Avalanches Kill at Least 12 People in Four Days
Heavy Snowfall Brings People Out to Danger

Avalanche off the Nuptse Ridge to the Western Cwm south of Everest.
(photo: Todd Burleson)
Tuesday, January 6, 1998

At least 12 people have died over the last four days due to an unprecedented concentration of avalanches in a region of North America that includes British Columbia, Washington State, Idaho and Montana. The avalanches themselves are nothing out of the ordinary, but the high death toll is.

After a severely dry early winter, the heavy snows that have fallen since the solstice on December 21 have drawn pent up winter sports enthusiasts out in highly dangerous conditions. It's ironic that at least two of those killed, a snowmobiler and a backcountry trekker, were avalanche experts who taught avalanche safety.


A 15-foot slab on Mount Rainier
(photo: Gary Brill)
"Primarily, you get avalanches anytime you have problems in the snowpack — weak structure, bad layers or too much snow," Gary Brill, an avalanche instructor and long time backcountry skier from the Pacific Northwest, told The Mountain Zone. Weak layers in the snowpack can be a result of changing weather, for example, warming and re-freezing. When snow "recrystallizes," it gets weaker.

Had the heavy snow currently falling in the Northwest come a few weeks earlier, Brill said, there may well have been catastrophe. But, at that time, warm temperatures led to rain instead of the more precarious snowfall. This rain then covered an already weak snowpack. "Initially it destabilized it, but people weren't out," he said.

"The only reason we didn't get deaths early on is because nobody was out there to die," Brill said.

In these areas of Washington State and into the northern parts of Oregon, warmer snow, which is denser, continues to fall on top of drier, less dense snow. This, though, is not out of the ordinary for the Pacific Northwest. "We've had a late start for the snow year," Kenny Kramer, a meteorologist with the Northwest Weather and Avalanche Center said. In a "normal" winter, he said, there may be 30 to 40 high danger avalanche warnings.

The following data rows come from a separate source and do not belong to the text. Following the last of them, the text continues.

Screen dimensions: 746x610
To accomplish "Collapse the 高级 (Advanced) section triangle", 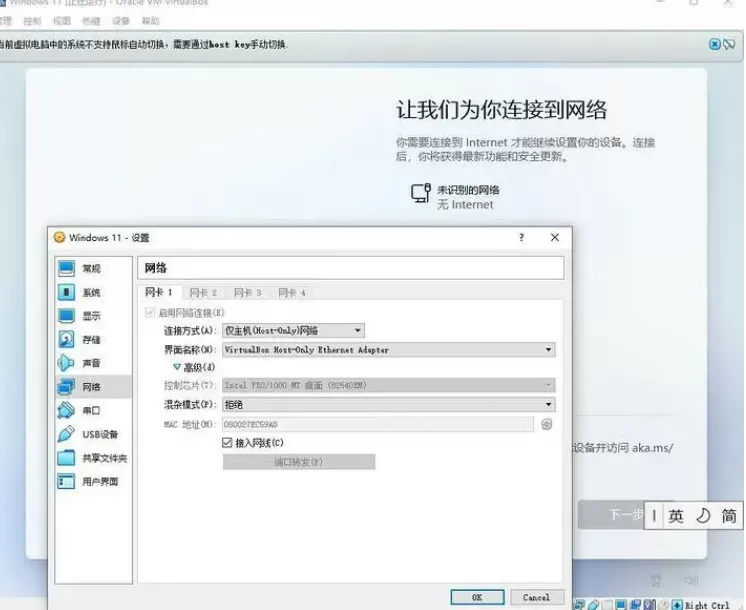I will pos(177,367).
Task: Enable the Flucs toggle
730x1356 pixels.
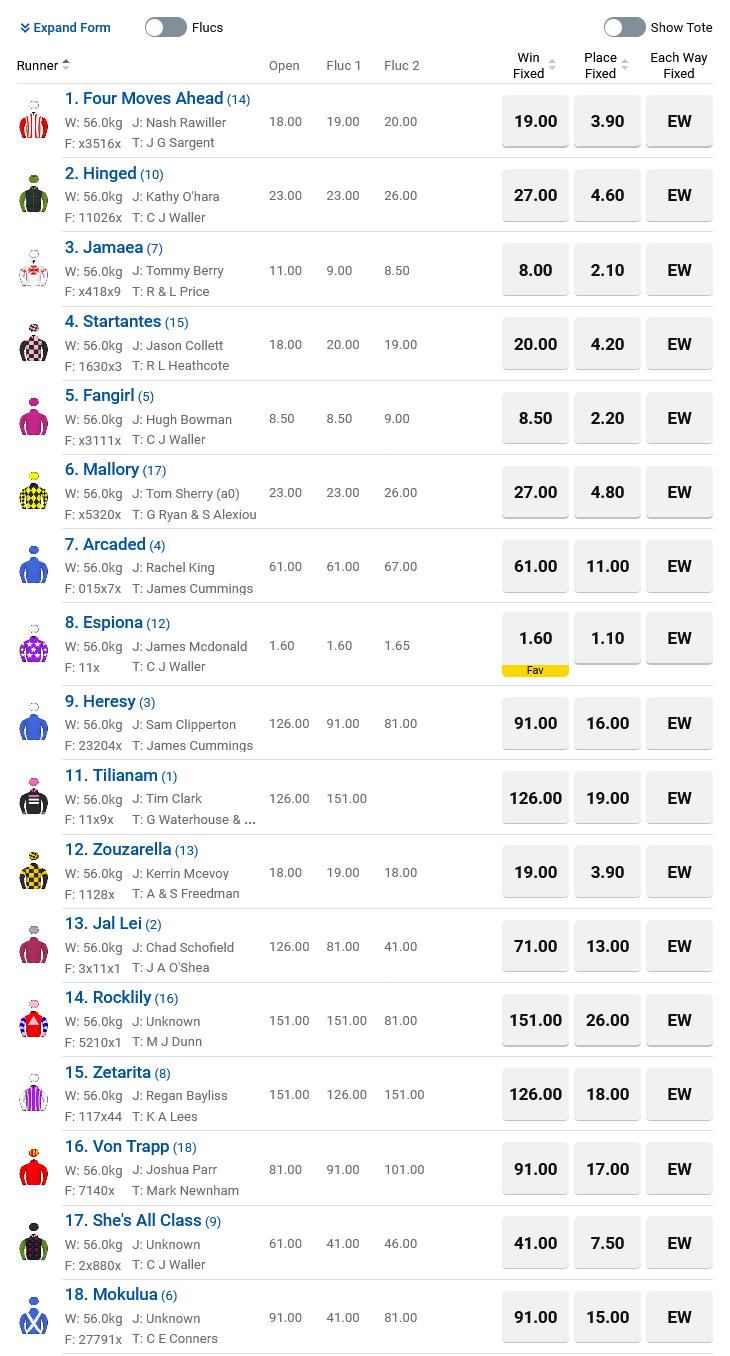Action: pos(166,27)
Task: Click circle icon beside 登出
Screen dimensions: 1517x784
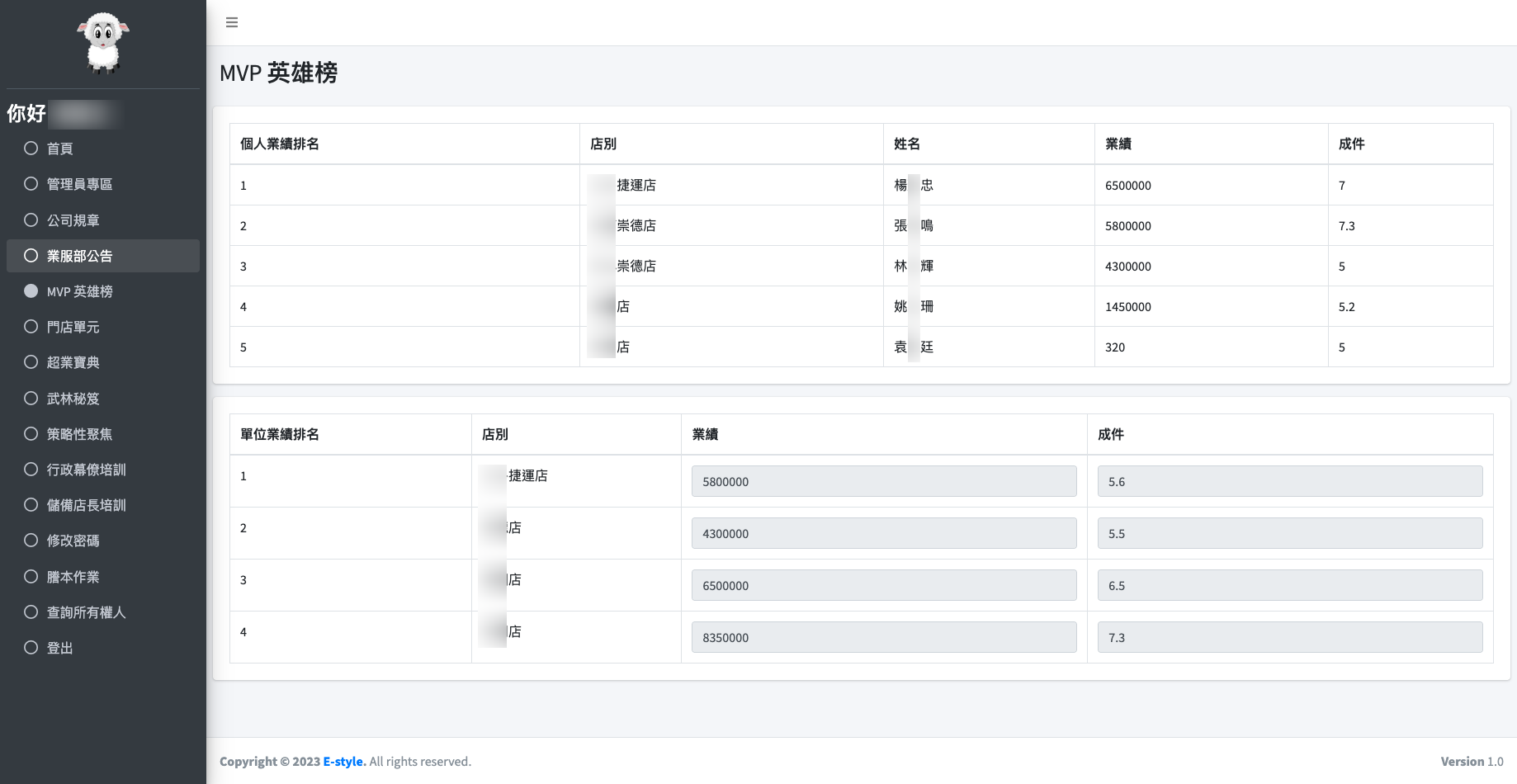Action: pos(31,648)
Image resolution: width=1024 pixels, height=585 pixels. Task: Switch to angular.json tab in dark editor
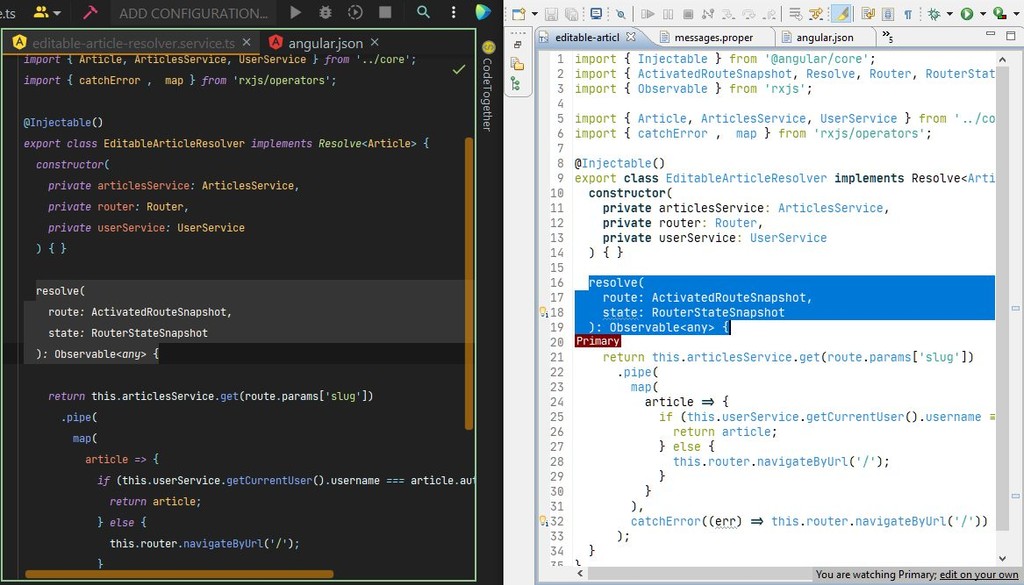point(325,44)
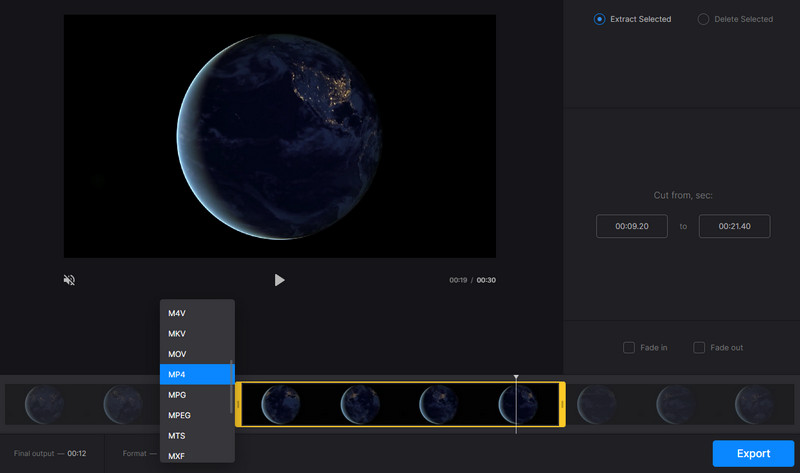Enable the Fade in checkbox

pyautogui.click(x=629, y=348)
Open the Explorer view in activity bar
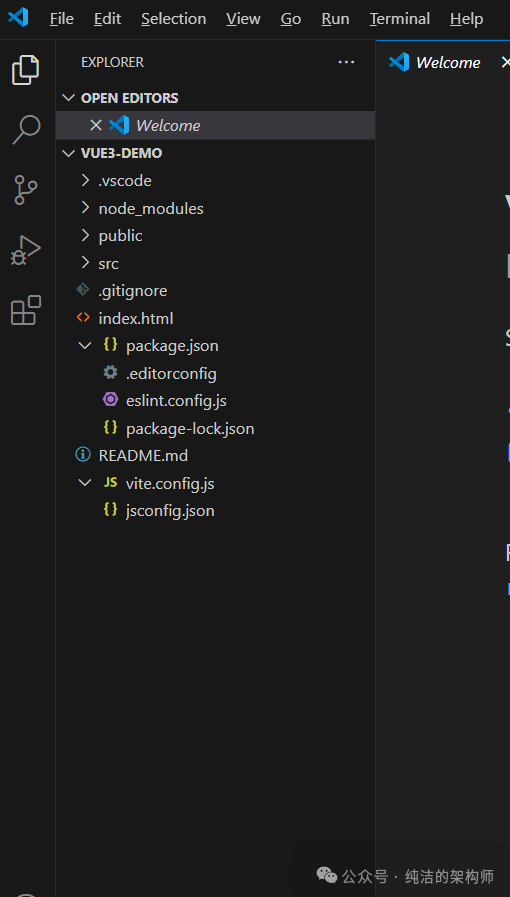 [x=26, y=69]
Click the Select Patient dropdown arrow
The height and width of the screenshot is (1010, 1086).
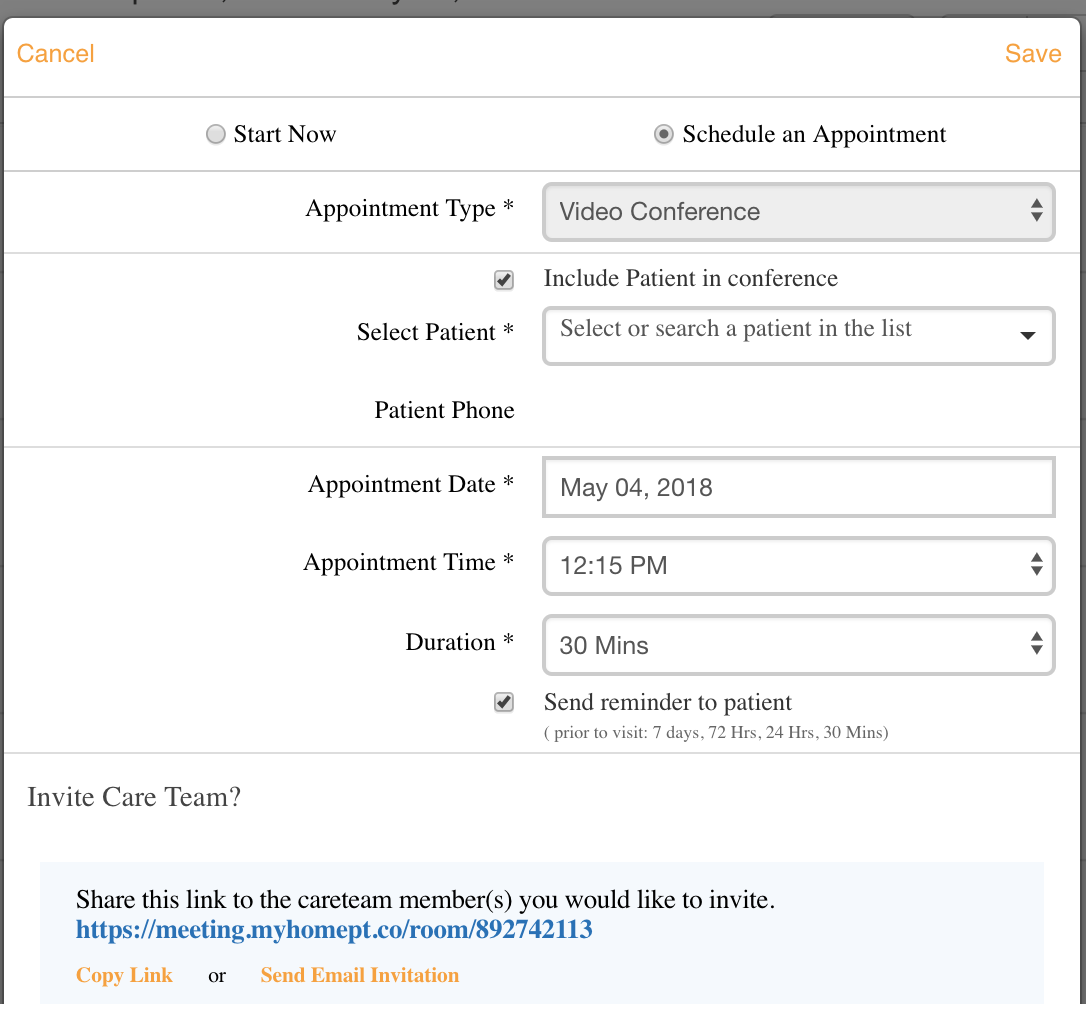pyautogui.click(x=1027, y=336)
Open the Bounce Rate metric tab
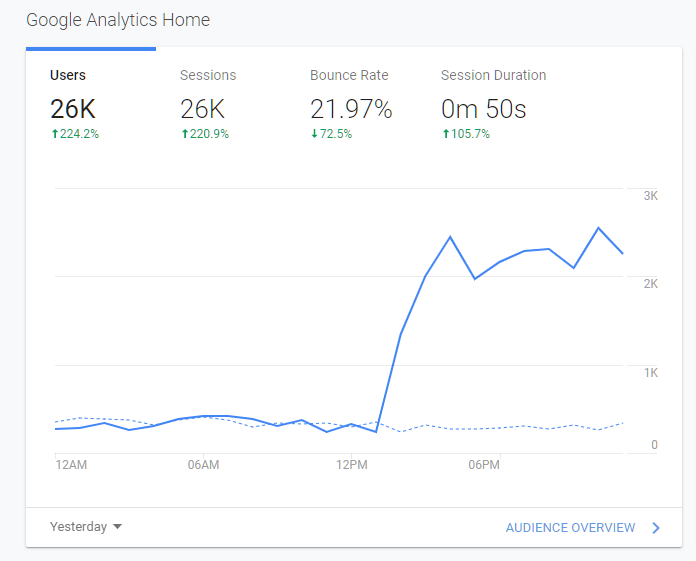696x561 pixels. click(349, 75)
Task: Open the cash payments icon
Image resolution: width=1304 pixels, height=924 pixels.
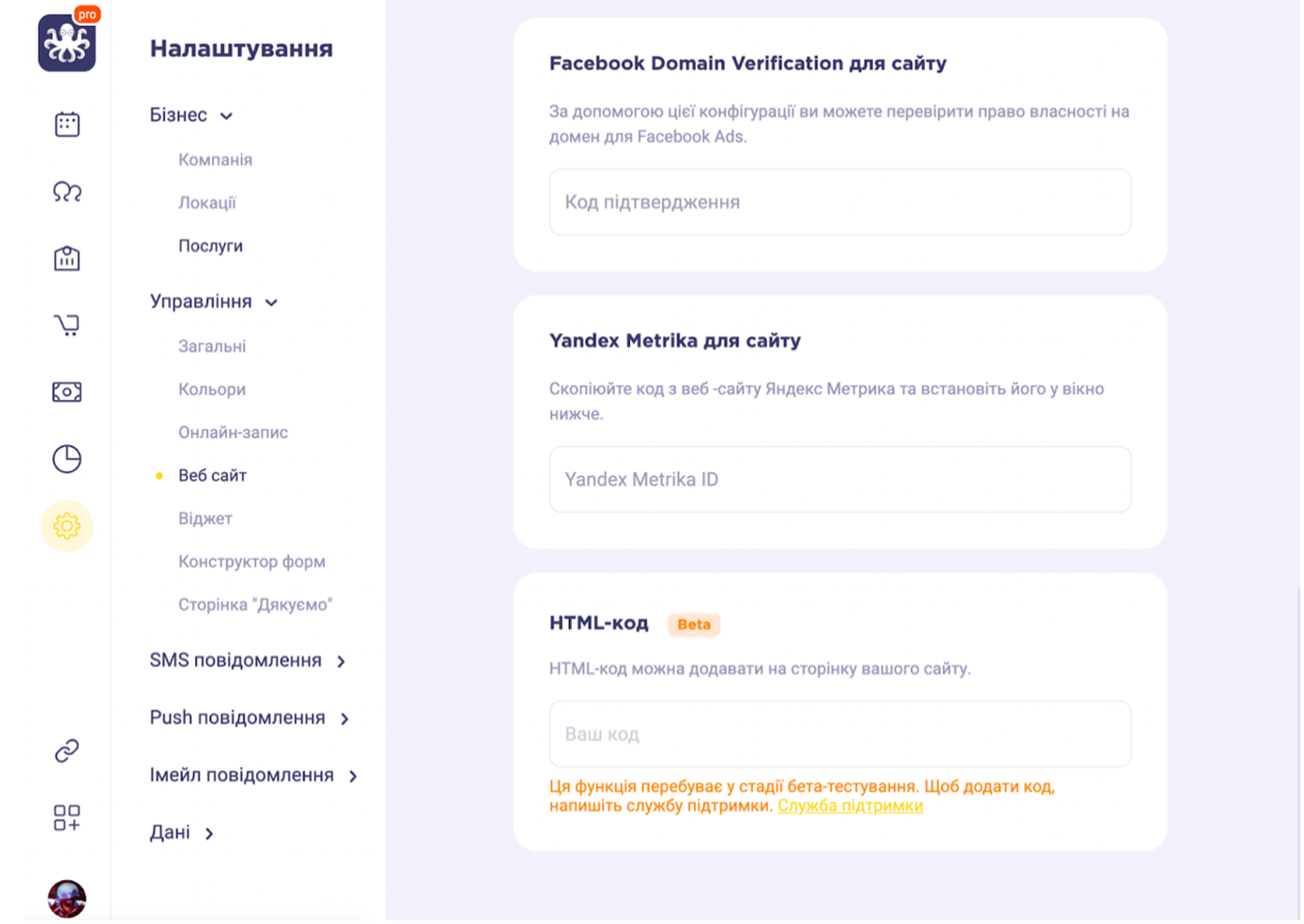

In British Columbia, where the majority of deaths occurred, cold, dry conditions can mean a weak snowpack all the way to the ground, said Alan Davis, managing director of the Canadian Avalanche Center.

The deadly slides of January 2-3, he said, are a culmination of events since November. First, was the "snow starvation" in the early winter, followed by "three significant events: heavy snowfall, severe warming, and a cold northerly outbreak (heavy snows and heavy winds which also move the snow)," Davis said.

This layering of snow with different characteristics causes snowpack to be very sensitive — "it's the cycles," Davis said, "the natural ebb and flow of good weather." The recent heavy volumes of snow are sitting on a shallow and weak snowpack.

The Northern Columbia area of B.C., which includes the Kokanee Glacier Park, where six skiers died Friday, continues to be an area of high avalanche danger and heavy continuing snowfall. A Kokanee area local told The Mountain Zone that one Kokanee Glacier slide over the weekend was "a monster, a kilometer wide and 50 feet deep at the top." The people killed were below the avalanche and were overcome by it. (Rescue attempts were hampered by heavy snow and the sixth body had yet to be recovered by Tuesday afternoon.)

Avalanches can be triggered a number of ways, with the obvious being people on top of the snow slide. But, people can also trigger a slide from a quarter mile away, Brill said. Weak layers of snow propagate energy that can travel far away, so be aware that, even if you are on a flat surface, an avalanche can be triggered above. There are also natural avalanches that, when fatal, are simply cases of being in the wrong place at the wrong time.

While winter enthusiasts have waited a long time for the snows that continue to fall and pent-up excitement can lead to spur-of-the-moment adventures, it is important during heavy avalanche times to keep to mainstream winter activity areas, where snow is regularly compacted by use. Backcountry skiers, climbers, snowmobilers and snowshoers should use extreme caution and obtain up-to-date information, through avalanche hotlines and avalanche center web sites, before venturing out.

"In the backcountry you don't have that compaction so there are several days of snow that can be released," Brill said.

The only other advice given by all the experts to keep safe is to have the knowledge and experience of winter avalanche trends in the area to be visited. Otherwise as a Royal Canadian Mounted Police spokesman said Tuesday, "it's the ultimate skiing with the ultimate risk."